SOURCE INFORMATION

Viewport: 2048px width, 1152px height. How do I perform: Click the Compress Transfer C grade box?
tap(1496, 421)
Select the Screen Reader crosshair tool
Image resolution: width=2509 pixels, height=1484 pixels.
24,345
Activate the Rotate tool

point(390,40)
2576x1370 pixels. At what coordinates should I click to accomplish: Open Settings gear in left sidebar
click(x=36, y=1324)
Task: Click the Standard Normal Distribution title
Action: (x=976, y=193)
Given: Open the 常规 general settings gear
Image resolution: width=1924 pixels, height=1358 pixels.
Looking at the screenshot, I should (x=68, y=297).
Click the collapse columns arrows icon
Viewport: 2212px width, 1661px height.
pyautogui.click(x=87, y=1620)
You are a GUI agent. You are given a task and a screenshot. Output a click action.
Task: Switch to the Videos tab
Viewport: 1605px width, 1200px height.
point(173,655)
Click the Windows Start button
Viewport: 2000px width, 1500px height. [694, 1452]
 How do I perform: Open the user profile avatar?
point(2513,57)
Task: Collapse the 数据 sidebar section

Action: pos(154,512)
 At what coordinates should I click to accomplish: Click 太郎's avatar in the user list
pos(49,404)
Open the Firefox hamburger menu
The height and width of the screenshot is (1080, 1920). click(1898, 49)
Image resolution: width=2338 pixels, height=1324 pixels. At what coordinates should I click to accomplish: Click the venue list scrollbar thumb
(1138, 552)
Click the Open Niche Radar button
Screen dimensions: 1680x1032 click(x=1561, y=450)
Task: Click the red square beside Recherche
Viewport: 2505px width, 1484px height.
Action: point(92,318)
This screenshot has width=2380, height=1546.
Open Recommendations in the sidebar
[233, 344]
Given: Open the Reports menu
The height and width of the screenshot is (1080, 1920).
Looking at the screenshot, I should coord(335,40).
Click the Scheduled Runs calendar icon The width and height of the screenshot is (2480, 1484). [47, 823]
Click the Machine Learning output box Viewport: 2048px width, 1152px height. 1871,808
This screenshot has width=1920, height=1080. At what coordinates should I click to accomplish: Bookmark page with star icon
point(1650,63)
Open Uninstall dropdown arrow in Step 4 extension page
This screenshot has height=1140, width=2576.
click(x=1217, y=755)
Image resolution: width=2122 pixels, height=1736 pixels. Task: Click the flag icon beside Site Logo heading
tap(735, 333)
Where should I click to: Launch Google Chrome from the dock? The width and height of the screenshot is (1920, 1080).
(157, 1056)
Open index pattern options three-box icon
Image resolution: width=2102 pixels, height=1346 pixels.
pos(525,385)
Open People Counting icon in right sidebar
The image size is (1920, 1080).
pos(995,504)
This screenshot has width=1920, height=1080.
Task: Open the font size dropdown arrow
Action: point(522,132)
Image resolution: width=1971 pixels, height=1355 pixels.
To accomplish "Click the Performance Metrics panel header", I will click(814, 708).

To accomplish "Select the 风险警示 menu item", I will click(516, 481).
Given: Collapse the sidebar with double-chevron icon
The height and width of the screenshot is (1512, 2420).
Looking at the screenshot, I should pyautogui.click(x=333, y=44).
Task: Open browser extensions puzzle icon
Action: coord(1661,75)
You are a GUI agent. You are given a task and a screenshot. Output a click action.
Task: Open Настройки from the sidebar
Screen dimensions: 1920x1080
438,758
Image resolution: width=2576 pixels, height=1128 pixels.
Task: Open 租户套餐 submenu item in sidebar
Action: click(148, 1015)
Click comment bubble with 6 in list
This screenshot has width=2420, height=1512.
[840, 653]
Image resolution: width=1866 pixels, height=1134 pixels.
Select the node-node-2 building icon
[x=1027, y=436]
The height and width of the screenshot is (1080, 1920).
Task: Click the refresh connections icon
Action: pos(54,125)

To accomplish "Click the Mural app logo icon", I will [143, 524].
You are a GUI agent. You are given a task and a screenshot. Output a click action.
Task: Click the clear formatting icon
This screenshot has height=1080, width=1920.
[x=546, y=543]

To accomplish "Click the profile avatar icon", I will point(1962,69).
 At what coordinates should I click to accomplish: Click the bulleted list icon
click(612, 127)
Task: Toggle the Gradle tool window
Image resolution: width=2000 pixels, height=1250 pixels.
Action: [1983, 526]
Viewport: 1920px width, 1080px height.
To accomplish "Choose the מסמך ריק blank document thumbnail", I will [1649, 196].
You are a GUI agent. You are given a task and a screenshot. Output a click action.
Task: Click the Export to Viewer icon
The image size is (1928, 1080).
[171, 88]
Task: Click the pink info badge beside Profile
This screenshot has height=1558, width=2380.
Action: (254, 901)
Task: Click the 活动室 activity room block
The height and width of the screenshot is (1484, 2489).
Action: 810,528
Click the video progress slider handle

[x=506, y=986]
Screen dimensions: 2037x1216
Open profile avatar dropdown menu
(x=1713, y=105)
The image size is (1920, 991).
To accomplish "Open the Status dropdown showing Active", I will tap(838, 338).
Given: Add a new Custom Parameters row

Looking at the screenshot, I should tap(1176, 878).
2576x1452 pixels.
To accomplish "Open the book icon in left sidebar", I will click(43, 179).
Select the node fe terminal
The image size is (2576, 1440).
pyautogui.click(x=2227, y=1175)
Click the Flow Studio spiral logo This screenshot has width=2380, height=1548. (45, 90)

EXERCISE AIM
Would you transcribe, unchanged, every line of the material from the one containing "2576x1452 pixels." to the very end, including both, and nothing else?

ANSWER
2576x1452 pixels.
To accomplish "Open the book icon in left sidebar", I will click(43, 179).
Select the node fe terminal
The image size is (2576, 1440).
pyautogui.click(x=2227, y=1175)
Click the Flow Studio spiral logo This screenshot has width=2380, height=1548. (45, 90)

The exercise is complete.